* **Görev Tanımı**
Okuma metnine göre aşağıdaki soruları yanıtlayınız:
1. Srur'un anlattığına göre arama ne kadar sürebiliyordu?
2. Mahkumların ifadeleri hangi kuruluşun raporunda yer almaktadır?
3. Raporun tamamı hangi dildedir?

* **Okuma Metni**
——

Srur, “Bizi soyunmaya zorluyorlar, sonra da üstümüzü arıyorlardı. Bizi hücrelerden koridora çıkarıyorlar ve odayı baştan aşağı arıyorlardı. Bu bir saat ya da birkaç saat sürebiliyordu ve bağırma, saldırı ve copla dayak da içeriyordu” dedi.
Mahkumların B'Tselem raporundaki bu ifadeleri, İsrail cezaevlerinde Filistinlilere yönelik insanlık dışı muamelelerin sadece birkaç örneği. Rapor daha birçok tanıklıkla birlikte, İsrail hükümetinin cezaevlerinde uyguladığı politikaların dehşet verici boyutlara ulaştığını gösteriyor.
Raporun tamamına BURADAN ulaşabilirsiniz (İngilizce)

——

* **Sağlanan Malzeme**
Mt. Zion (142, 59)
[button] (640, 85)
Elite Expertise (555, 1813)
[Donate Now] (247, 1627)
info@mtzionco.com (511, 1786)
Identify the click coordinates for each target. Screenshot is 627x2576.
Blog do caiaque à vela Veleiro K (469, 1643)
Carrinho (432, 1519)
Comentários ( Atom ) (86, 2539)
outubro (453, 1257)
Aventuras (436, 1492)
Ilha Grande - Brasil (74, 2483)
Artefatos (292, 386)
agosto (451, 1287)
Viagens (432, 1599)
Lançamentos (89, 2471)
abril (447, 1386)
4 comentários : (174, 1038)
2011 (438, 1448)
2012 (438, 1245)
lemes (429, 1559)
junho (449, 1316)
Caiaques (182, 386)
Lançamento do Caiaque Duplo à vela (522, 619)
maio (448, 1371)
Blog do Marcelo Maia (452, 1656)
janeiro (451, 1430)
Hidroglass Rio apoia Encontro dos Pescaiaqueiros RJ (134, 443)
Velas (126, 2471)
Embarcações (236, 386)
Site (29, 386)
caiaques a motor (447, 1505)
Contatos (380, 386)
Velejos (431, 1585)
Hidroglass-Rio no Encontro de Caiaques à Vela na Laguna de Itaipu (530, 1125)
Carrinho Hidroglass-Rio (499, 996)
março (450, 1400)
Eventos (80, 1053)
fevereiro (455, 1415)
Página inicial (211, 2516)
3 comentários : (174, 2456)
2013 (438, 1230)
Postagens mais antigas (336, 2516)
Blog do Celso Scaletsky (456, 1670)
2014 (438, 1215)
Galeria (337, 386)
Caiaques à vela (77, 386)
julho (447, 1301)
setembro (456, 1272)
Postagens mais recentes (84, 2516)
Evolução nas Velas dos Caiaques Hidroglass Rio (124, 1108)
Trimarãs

——

* **Görevin Yanıtı**
1. Bir saat ya da birkaç saat.
2. B'Tselem.
3. İngilizce.